The following is a Change Proposal for ISSUE-41, Distributed Extensibility.
This proposal was written by Rob Ennals, but contains ideas from many other people, including Tony Ross, Maciej Stachowiak, Henry S. Thompson, Sam Ruby, David Singer, and Ian Hickson.
This is currently my preferred resolution on ISSUE-41, in preference to my other two proposals.
I'm sure there are bugs/things that could be improved in this. This should be seen as a model of what a good solution might look like, rather than something set in stone.
- 1 Summary
- 2 Rationale
- 3 Details
- 4 Impact
- 5 References
An extension spec can integrate itself with HTML following the model taken previously by SVG and MathML. A spec defines a "root element" (e.g. svg or math) that content for the extension can be included under. This root element should have a default namespace xmlns declaration, giving the namespace for the extension. The root element MUST also have its @extension attribute set, to inform the user agent that this element should be treated as an extension root and that the default namespace it defines should be applied to the contained nodes. If the extension becomes part of a future version of HTML, then the expectation is that it will become legal to omit the xmlns declaration and @extension attribute.

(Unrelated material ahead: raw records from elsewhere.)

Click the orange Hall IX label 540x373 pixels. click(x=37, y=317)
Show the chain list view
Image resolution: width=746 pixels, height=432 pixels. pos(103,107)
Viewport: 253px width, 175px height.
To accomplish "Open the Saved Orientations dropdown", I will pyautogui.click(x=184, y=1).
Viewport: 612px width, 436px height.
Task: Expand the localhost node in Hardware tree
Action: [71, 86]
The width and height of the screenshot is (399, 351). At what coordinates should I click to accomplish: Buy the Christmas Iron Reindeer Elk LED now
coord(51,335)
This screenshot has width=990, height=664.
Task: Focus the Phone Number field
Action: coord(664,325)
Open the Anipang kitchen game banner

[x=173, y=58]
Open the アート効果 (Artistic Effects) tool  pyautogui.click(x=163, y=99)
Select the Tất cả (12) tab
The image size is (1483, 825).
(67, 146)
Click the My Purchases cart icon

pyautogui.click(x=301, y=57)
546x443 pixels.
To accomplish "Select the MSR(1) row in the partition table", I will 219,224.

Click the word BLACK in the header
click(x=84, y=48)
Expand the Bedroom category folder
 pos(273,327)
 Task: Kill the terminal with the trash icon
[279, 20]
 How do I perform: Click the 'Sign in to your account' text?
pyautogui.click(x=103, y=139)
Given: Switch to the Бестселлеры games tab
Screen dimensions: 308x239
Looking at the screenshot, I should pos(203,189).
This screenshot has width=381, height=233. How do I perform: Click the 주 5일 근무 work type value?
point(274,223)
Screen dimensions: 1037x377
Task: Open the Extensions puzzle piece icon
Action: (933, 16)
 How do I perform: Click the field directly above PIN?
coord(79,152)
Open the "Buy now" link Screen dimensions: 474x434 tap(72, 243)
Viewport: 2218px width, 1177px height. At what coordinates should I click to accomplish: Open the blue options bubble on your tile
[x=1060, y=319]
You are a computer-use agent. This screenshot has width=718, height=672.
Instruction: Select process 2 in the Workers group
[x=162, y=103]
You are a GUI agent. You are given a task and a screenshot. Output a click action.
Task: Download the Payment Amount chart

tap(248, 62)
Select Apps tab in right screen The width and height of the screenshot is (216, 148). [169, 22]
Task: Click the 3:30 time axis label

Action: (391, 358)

Authors of extensions are strongly advised to communicate with the HTML WG to make sure their spec interacts well with HTML and does not have name clashes with other specs. To help them do this, extension authors are strongly advised to register the name of their root element in a central registry. They should ideally also register the names of all element types and attributes that they define. If a spec has registered its root element and a document omits the namespace declaration for a registered root element, then a user agent that supports that extension should behave as if the registered namespace had been set. Although such a document is still technically non-conforming, this allows a user agent to correctly handle documents that conform to a future version of HTML that has made this extension part of standard HTML.
An extension spec may also define attributes that can be attached to nodes from other namespaces (including HTML). All such attributes must be prefixed, and the prefix should be registered in the central registry. If a document uses such a prefix then it must bind the prefix to the correct namespace using an xmlns declaration.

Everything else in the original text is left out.